このままでは一郎と尚子は爆弾犯として通報されるだろう。そう思ったのは一郎だけでなくて尚子も一緒だった。
「ゲラン。おやめなさい。一郎君逃げるよ。」
尚子は最初の言葉をゲランに言い、後の言葉を一郎に言って、一郎の手を握って走り出した。意外にもゲランとアリサの二人は戦闘を止めて付いてきた。

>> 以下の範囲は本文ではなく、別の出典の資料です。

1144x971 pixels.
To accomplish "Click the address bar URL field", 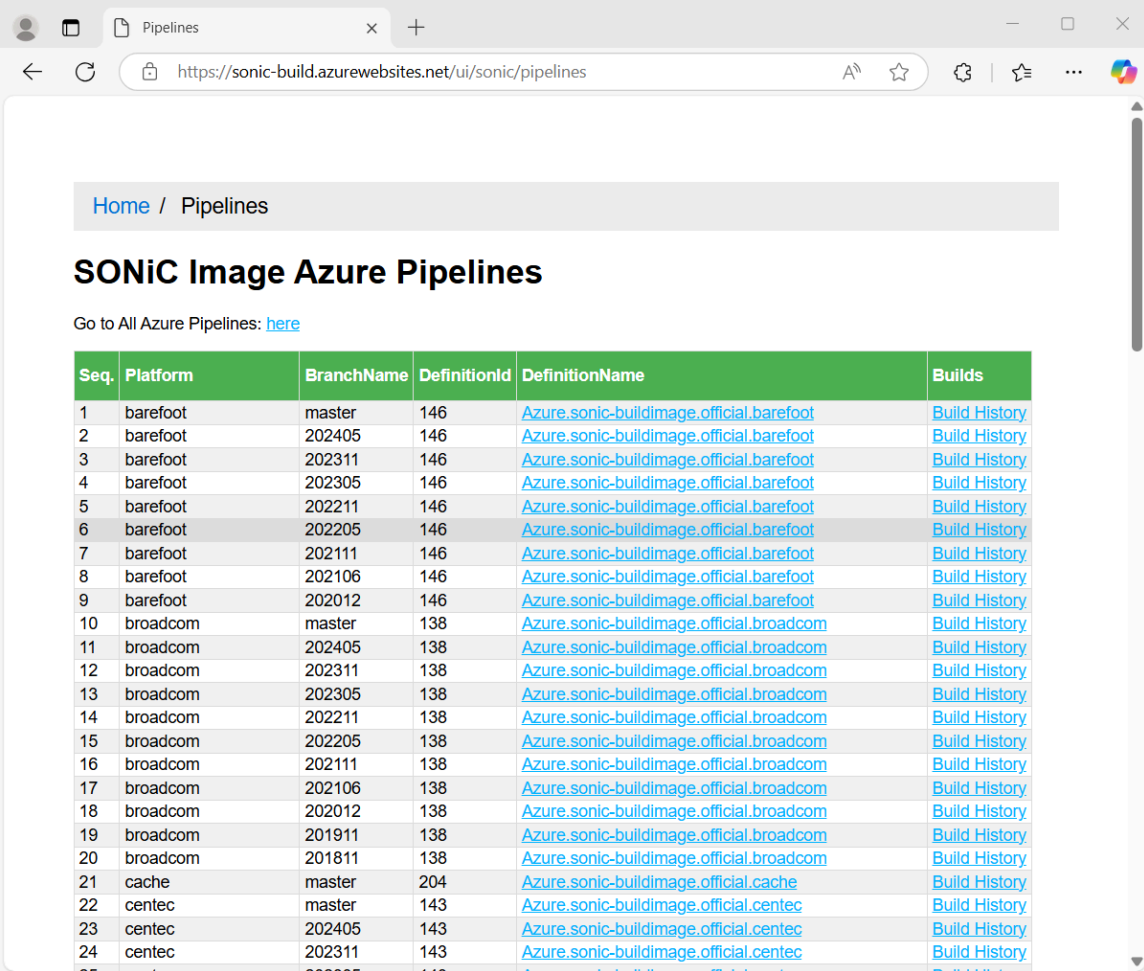I will [500, 72].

一郎と尚子が人気のない路地裏に駆け込むと尚子の説教が始まった。
「ゲラン。あんた。町中で魔法を使ったらどうなるかわかってるでしょ。あんたとの契約を打ち切るよ。」
意外にも魔人であるゲランが尚子の説教を小さくなって聞いていた。いや、それよりも注目すべきは契約と言う言葉だった。
「契約って何?」
一郎は聞いた。
「へ?一郎君はアリサと従魔の契約しなかったの?」
「いや。契約も何も、いきなり合体されたから、オレは。おい。説明しろ!」
一郎は最初の言葉を尚子に言い、後の言葉をアリサに怒鳴って言った。
「いや。あの。一郎が絶体絶命のピンチだったからそんな暇はないと思って。」
これではどちらが魔族かわからなかった。魔族の方がいい人じゃないかと一郎は思った。
「そんな暇なくても、後で説明ぐらいできるだろう?本当にどっちが魔族だかわからんな。」
「いや。わたし達の関係に説明はいらないかなあと思って。」
「ふん。まあこの話は置いといて。尚子さん。契約は解除できるんですよね?」
「ええ。そうよ。別れたいと強く願えば解除できるわ。でも、そうしたら、解除された異世界人は消滅してしまうから、わたしは絶対にしないけど。」
「尚子。」
ゲランが感極まって泣き出した。ゲランは案外良いやつかもしれない。
「まあ。そんな事を聞いたらオレも契約解除なんてできないけど。」
「一郎。」
アリサまで泣き出した。
「ところで、おまえら決闘はどうするんだよ?」
一郎がアリサとゲランに聞いた。
「しらけちゃったし、殺し合いするほど憎んでいるわけじゃないし、今日の所はもういいかな。」
ゲランが答えた。それに対してアリサも答えた。
「わたしも悪さしないなら、魔人は退治しないわ。」
「何が退治だ。尚子さんの話を聞いてたらお前の方が魔人に思えてきたぞ。」
一郎がそう言うとゲランが抗議をする。
「さっきから黙って聞いてたらなんだ。われら誇り高き魔人は卑怯な事はしないぞ。訂正しろ。」
「悪かった。すみません。」
ゲランのあまりの勢いに一郎が謝った。
「まあ。謝るなら許してやろう。」
ゲランが一郎を許した。それを見た尚子が異世界人の二人も仲直りさせる。
「さあ。二人も握手して仲直りして。対立してたのは前世の事でしょ。こっちじゃ関係ないじゃない。」
尚子が異世界人の二人に握手をさせた。
そして四人?は今後の事を話し合うために近くの喫茶店に入った。一郎は憧れの君の尚子と喫茶店に行けて幸福の絶頂であった。一郎のクラスのツートップである尚子は目立つ。それが男を連れているんだから喫茶店の客の注目を浴びるのは当然だった。その注目している客の中に玲子の親友がいて、次の日に玲子に報告するのも知らず、一郎は浮かれていた。